PROBLEM DETAILS: For every line in the entries that contains "will", show the whole line.

EXTRACTED MATERIAL:
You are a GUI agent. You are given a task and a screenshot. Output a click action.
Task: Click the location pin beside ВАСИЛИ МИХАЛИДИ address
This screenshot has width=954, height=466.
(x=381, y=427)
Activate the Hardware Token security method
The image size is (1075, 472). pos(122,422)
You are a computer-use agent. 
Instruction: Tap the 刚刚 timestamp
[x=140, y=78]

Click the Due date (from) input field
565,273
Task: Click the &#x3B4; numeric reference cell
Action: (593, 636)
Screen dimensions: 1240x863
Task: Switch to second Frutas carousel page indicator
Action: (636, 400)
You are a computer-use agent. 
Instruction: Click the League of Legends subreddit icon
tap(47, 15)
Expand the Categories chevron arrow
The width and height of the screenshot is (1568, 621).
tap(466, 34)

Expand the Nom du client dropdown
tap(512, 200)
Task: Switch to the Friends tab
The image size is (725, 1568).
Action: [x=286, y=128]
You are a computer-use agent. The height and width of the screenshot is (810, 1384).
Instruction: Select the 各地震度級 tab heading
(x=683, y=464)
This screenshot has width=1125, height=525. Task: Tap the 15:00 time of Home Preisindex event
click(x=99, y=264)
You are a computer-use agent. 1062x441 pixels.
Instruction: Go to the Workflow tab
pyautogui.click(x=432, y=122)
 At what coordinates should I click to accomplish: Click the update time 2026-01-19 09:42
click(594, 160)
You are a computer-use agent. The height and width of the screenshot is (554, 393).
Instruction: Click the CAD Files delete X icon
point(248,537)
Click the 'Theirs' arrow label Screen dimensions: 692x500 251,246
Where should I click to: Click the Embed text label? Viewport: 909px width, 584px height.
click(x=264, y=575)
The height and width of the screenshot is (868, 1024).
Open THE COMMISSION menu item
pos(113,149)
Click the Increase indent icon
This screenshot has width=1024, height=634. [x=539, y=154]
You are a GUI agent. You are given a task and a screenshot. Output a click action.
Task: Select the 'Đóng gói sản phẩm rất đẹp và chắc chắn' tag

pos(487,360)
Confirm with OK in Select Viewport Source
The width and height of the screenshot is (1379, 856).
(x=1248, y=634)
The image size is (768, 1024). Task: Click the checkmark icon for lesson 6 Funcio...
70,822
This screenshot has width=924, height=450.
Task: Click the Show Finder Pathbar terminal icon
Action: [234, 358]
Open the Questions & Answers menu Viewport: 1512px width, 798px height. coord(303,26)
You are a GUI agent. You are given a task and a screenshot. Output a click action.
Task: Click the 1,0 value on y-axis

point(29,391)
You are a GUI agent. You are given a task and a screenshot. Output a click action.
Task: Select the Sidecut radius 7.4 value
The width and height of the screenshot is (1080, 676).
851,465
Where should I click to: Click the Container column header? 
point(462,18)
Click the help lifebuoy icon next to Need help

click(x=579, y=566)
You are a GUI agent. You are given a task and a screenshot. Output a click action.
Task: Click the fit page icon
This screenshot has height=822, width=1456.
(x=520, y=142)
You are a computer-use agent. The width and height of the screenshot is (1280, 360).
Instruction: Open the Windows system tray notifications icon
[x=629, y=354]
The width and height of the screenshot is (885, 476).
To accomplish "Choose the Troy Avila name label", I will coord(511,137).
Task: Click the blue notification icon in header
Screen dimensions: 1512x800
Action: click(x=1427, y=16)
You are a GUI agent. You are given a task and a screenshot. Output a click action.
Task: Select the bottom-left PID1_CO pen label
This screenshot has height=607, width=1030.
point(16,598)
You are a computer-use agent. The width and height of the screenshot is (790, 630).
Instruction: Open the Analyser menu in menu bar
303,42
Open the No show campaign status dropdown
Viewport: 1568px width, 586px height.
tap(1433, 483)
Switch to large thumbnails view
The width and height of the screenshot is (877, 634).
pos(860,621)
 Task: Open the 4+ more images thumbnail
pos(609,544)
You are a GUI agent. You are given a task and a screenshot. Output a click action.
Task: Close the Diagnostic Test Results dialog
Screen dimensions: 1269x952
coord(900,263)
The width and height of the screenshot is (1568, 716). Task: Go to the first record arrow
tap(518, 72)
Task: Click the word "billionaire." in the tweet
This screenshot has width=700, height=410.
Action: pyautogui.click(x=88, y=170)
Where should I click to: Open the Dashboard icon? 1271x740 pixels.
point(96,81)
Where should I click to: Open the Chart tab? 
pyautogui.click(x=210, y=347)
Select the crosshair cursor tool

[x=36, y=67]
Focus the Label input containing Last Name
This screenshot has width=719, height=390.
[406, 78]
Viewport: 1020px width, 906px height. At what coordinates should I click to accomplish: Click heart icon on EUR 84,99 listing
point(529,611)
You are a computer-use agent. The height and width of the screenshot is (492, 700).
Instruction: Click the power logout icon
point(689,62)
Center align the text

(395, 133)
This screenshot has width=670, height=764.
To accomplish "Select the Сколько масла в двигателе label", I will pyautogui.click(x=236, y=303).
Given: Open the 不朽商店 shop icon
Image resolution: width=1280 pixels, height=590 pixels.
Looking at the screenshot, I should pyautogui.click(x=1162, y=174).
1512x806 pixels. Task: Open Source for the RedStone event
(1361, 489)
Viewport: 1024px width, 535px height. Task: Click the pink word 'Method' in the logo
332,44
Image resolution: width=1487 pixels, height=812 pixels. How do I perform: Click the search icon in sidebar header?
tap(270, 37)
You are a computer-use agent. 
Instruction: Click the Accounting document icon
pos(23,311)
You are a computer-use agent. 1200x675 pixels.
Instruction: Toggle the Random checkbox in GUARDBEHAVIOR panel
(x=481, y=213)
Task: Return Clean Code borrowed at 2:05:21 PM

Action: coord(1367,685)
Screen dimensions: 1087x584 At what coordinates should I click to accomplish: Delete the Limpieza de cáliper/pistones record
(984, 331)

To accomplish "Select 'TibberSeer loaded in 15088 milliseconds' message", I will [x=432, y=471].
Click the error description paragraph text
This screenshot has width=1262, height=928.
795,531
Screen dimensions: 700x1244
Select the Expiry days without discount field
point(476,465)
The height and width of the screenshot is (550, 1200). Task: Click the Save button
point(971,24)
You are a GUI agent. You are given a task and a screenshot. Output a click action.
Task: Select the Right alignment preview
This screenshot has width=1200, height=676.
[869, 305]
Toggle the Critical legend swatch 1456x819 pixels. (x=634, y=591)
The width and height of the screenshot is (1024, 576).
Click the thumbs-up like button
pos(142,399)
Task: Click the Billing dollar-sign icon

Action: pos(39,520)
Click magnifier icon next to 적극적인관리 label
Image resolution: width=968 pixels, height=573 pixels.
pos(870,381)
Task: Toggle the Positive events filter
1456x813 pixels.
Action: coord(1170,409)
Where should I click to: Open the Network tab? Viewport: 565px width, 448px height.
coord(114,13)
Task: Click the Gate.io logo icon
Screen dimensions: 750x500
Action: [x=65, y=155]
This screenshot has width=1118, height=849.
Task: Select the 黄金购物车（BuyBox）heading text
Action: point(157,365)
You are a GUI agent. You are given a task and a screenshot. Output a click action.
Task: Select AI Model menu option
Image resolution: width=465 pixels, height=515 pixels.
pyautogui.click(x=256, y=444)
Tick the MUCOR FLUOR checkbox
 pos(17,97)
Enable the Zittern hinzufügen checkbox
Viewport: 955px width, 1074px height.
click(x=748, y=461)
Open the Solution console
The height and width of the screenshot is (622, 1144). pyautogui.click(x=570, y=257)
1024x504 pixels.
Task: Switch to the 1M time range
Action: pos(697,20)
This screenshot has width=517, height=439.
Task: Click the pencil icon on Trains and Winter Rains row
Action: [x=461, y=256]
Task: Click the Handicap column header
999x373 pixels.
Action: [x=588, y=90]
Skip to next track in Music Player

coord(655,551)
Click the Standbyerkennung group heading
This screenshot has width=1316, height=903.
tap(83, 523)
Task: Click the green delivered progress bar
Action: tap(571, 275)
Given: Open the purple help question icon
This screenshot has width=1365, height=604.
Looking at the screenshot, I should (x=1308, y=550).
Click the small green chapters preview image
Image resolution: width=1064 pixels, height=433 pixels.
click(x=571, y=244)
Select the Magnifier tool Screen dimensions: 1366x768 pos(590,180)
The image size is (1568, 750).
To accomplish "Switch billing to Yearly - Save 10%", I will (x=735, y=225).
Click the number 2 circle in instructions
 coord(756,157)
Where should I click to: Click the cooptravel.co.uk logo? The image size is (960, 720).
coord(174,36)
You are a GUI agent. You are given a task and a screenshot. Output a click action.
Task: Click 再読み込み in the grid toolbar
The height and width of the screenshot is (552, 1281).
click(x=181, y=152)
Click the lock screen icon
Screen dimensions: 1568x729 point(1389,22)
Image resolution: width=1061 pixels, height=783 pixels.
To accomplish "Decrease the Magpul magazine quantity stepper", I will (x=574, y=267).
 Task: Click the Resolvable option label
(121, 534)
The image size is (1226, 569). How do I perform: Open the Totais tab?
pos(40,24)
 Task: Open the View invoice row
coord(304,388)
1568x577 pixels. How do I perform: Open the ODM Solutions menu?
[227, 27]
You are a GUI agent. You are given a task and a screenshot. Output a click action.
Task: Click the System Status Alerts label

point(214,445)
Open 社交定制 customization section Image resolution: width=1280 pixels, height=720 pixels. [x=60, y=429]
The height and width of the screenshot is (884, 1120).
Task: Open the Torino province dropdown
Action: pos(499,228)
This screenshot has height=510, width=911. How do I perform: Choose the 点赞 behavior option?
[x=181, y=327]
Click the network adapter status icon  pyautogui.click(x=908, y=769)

OUTPUT BELOW:
To accomplish "Choose the Troy Avila name label", I will coord(511,137).
To accomplish "Select the Сколько масла в двигателе label", I will pyautogui.click(x=236, y=303).
To accomplish "Select 'TibberSeer loaded in 15088 milliseconds' message", I will [x=432, y=471].
To accomplish "Switch billing to Yearly - Save 10%", I will (x=735, y=225).
To accomplish "Decrease the Magpul magazine quantity stepper", I will (x=574, y=267).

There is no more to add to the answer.